The group are held on suspicion of being concerned in the commission, preparation and instigation of acts of terrorism under Section 41 of the Terrorism Act 2000; namely on suspicion of being a member of a proscribed organisation (National Action) contrary to section 11 of the Terrorism Act.
Officers said the arrests were all pre-planned and intelligence led and there was “no threat to the public’s safety”.
In September last year police arrested 11 members of the group following raids across England and Wales and the following month the group’s reported leader, Christopher Lythgoe, was charged with encouragement to commit murder, relating to Labour MP Rosie Cooper. The 31-year-old was arrested along with five other men.
Serving members of the British Army have been among those arrested for alleged links to the group.
National Action was banned as terrorist organisation by Home Secretary Amber Rudd in December 2016 after the group championed the killer of MP Jo Cox amid a series of other offensive stunts.
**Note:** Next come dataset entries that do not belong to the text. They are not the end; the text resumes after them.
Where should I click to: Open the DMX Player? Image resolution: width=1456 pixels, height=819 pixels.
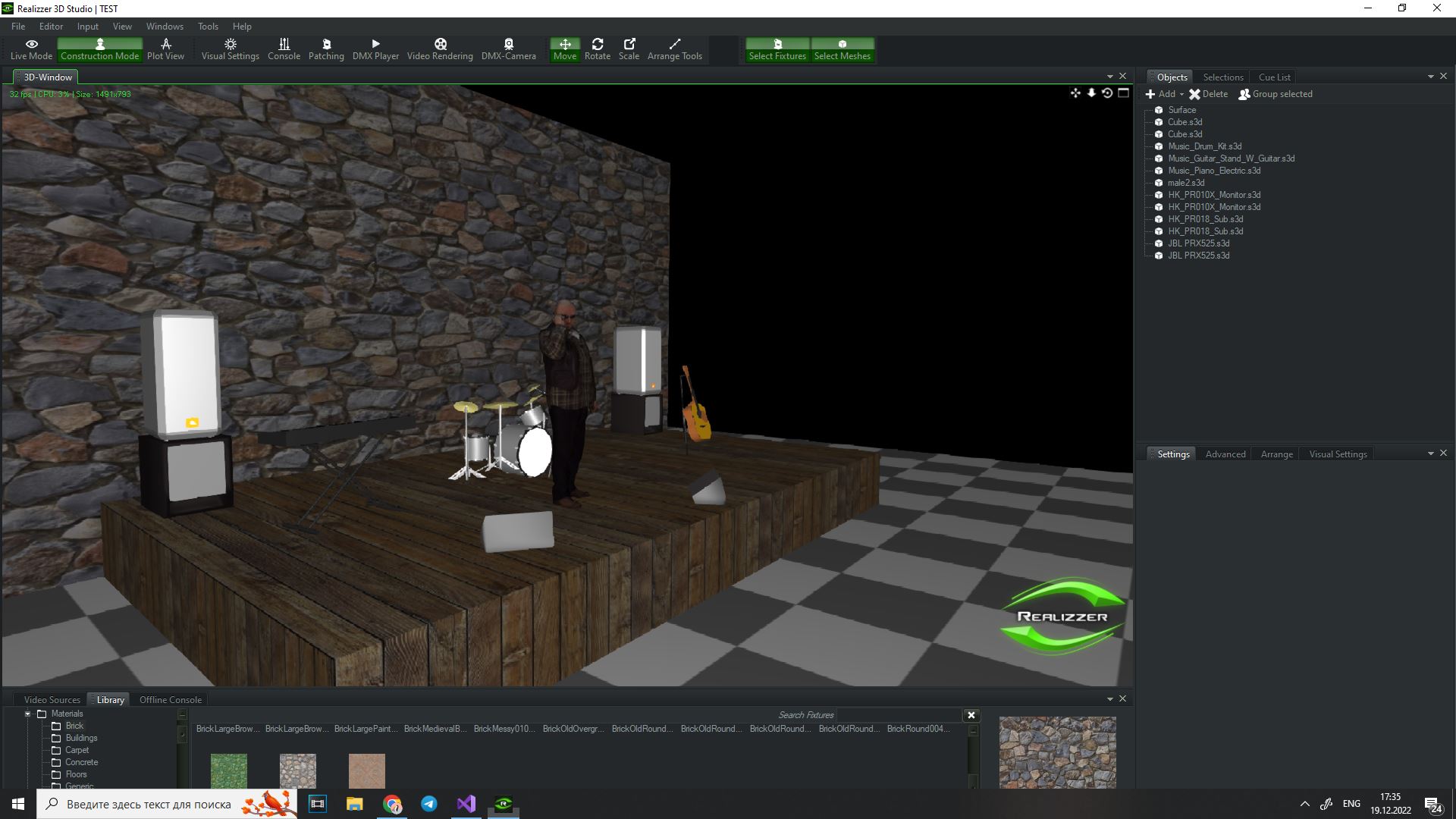point(375,49)
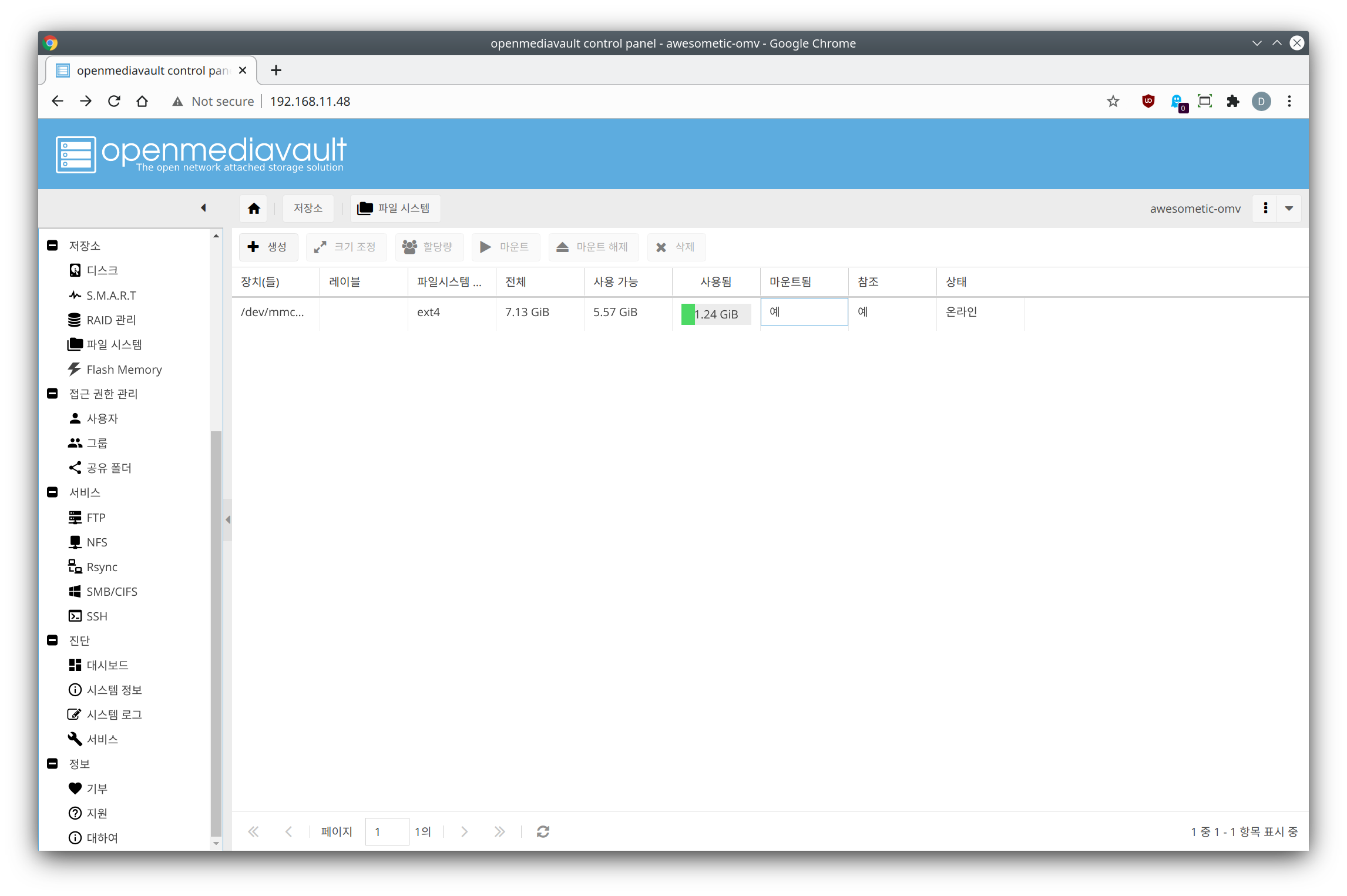Click the home breadcrumb icon
This screenshot has width=1347, height=896.
[254, 209]
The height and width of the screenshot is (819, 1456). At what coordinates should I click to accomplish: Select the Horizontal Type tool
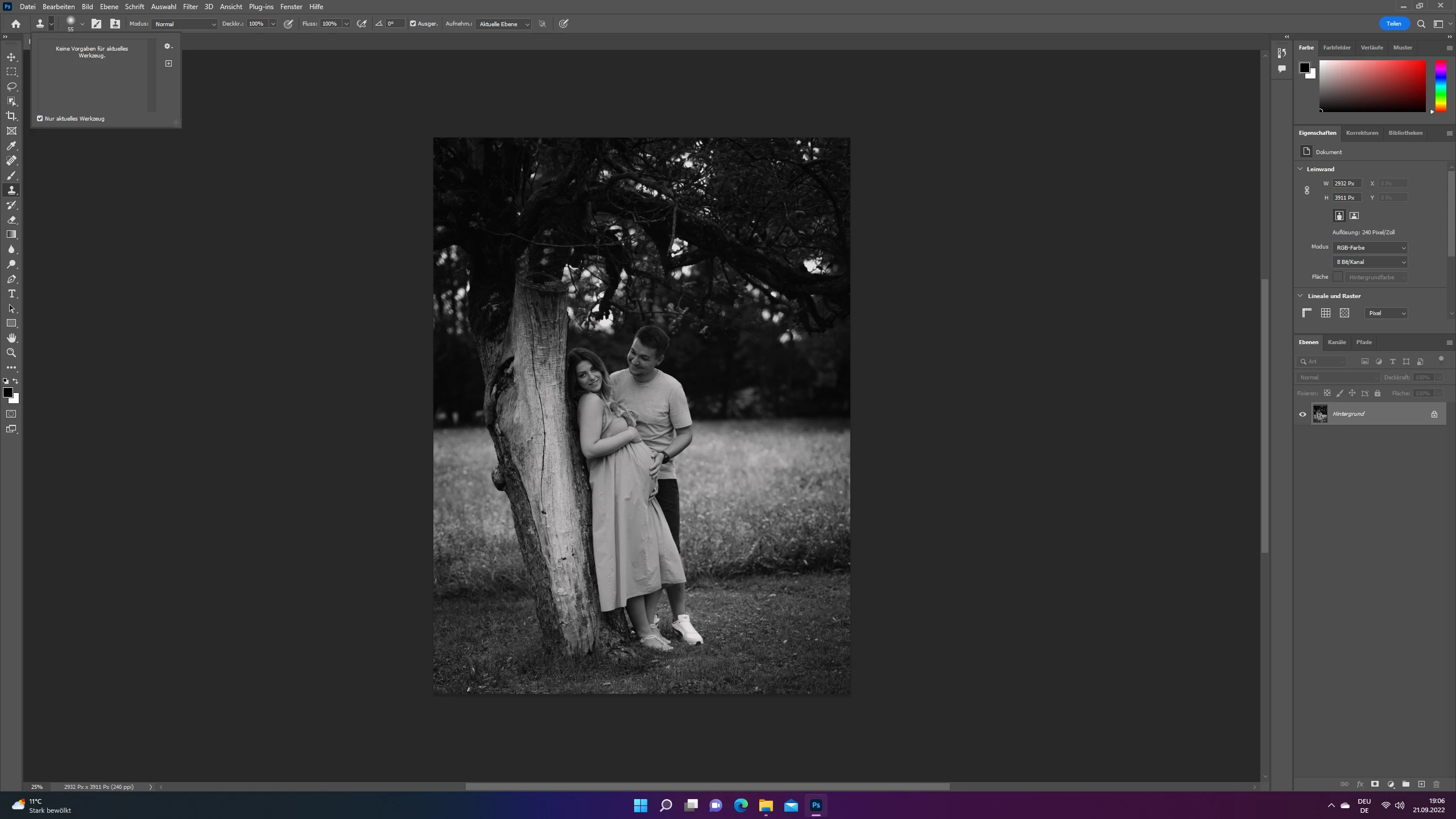11,293
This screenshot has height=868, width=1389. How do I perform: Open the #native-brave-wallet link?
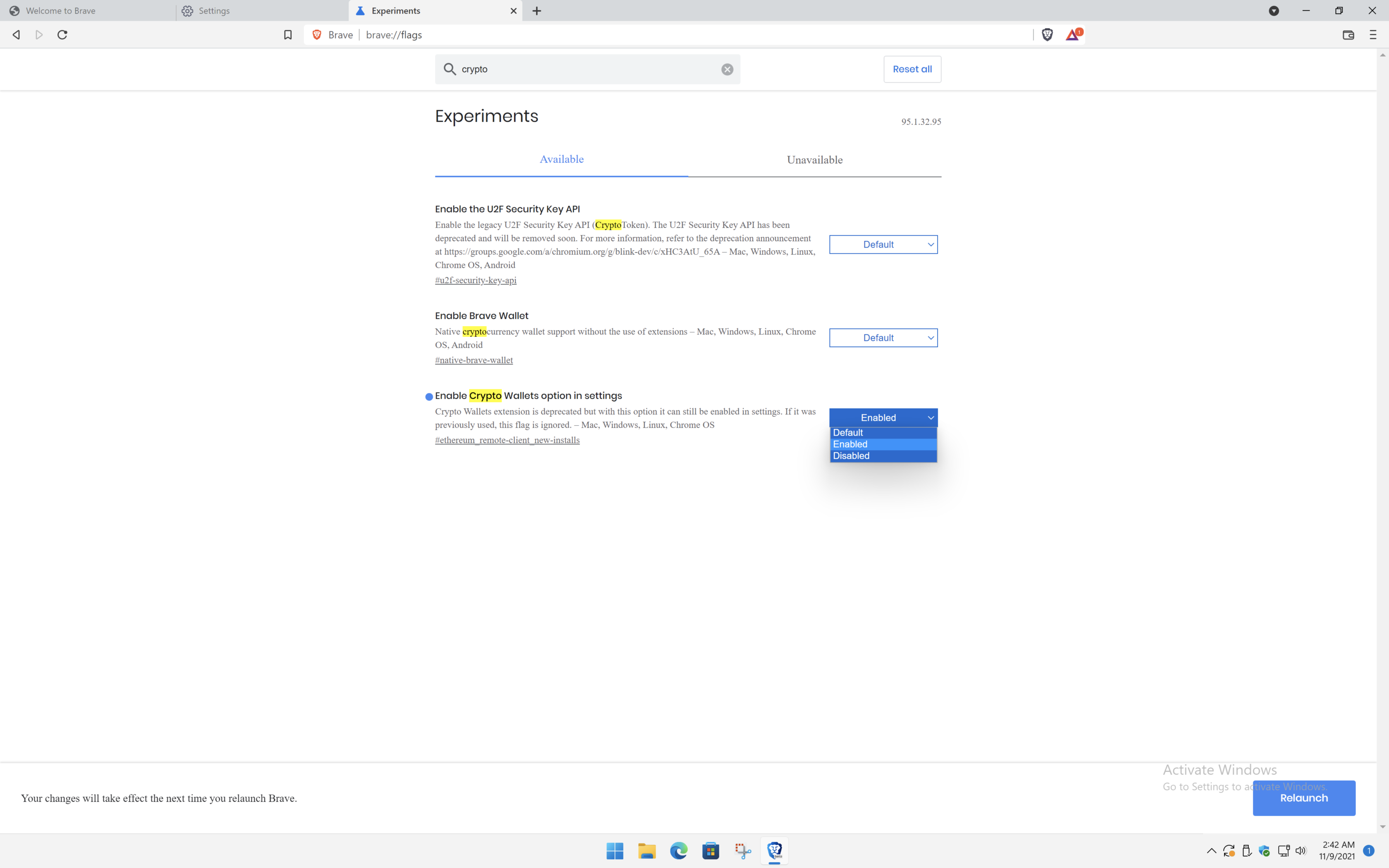(x=473, y=360)
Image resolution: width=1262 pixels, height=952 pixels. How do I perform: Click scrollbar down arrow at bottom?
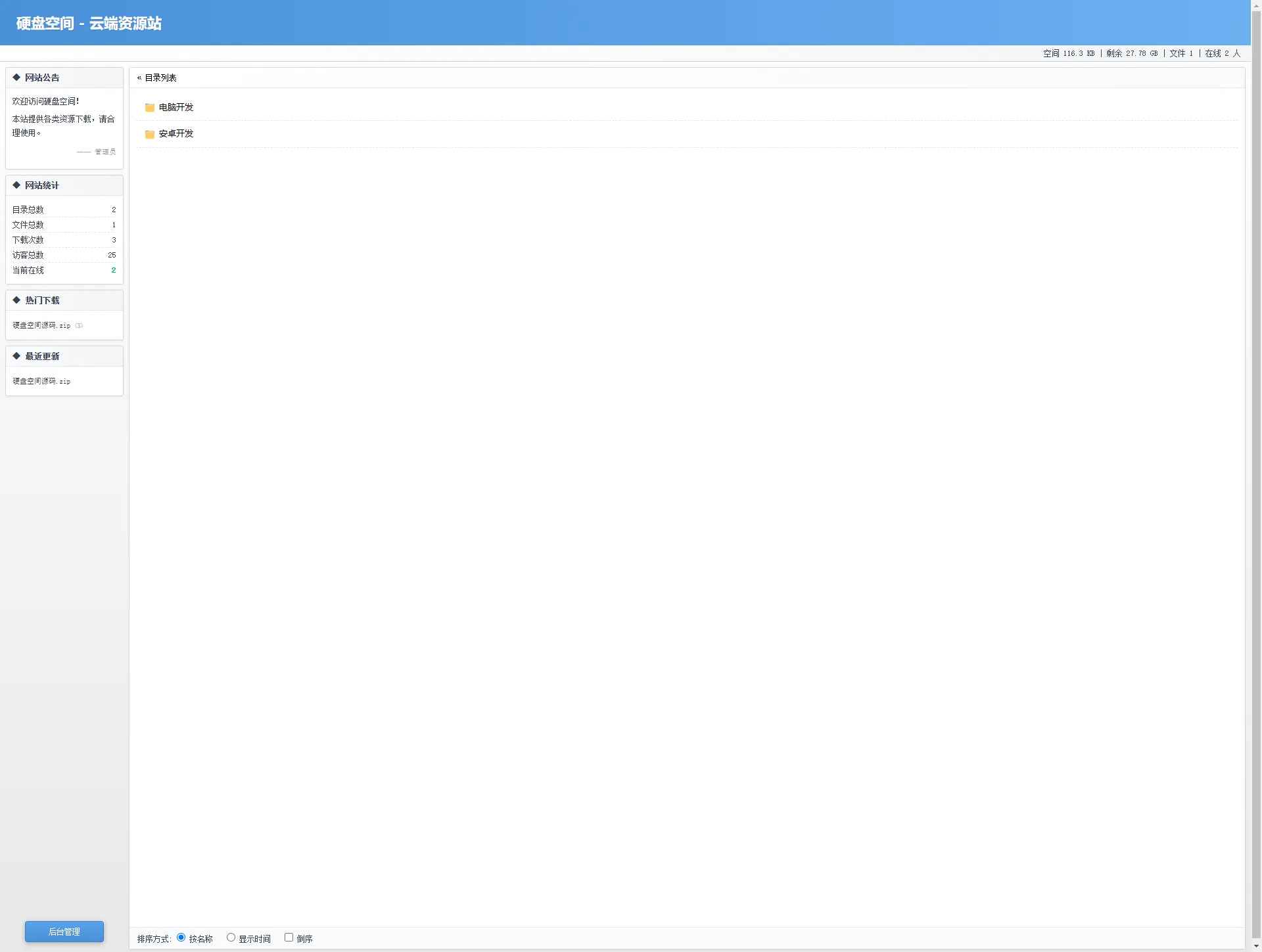click(1256, 947)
They were the first far-right group banned as a terrorist organisation since the Second Would War.
In announcing the ban, under the Terrorism Act 2000, Rudd said: “I am clear that the safety and security of our families, communities and country comes first. So today I am taking action to proscribe the neo-Nazi group National Action. This will mean that being a member of, or inviting support for, this organisation will be a criminal offence.
“National Action is a racist, antisemitic and homophobic organisation which stirs up hatred, glorifies violence and promotes a vile ideology, and I will not stand for it. It has absolutely no place in a Britain that works for everyone.”
The terror ban meant that being a member of or inviting support for the organisation is a criminal offence, carrying a sentence of up to 10 years’ imprisonment.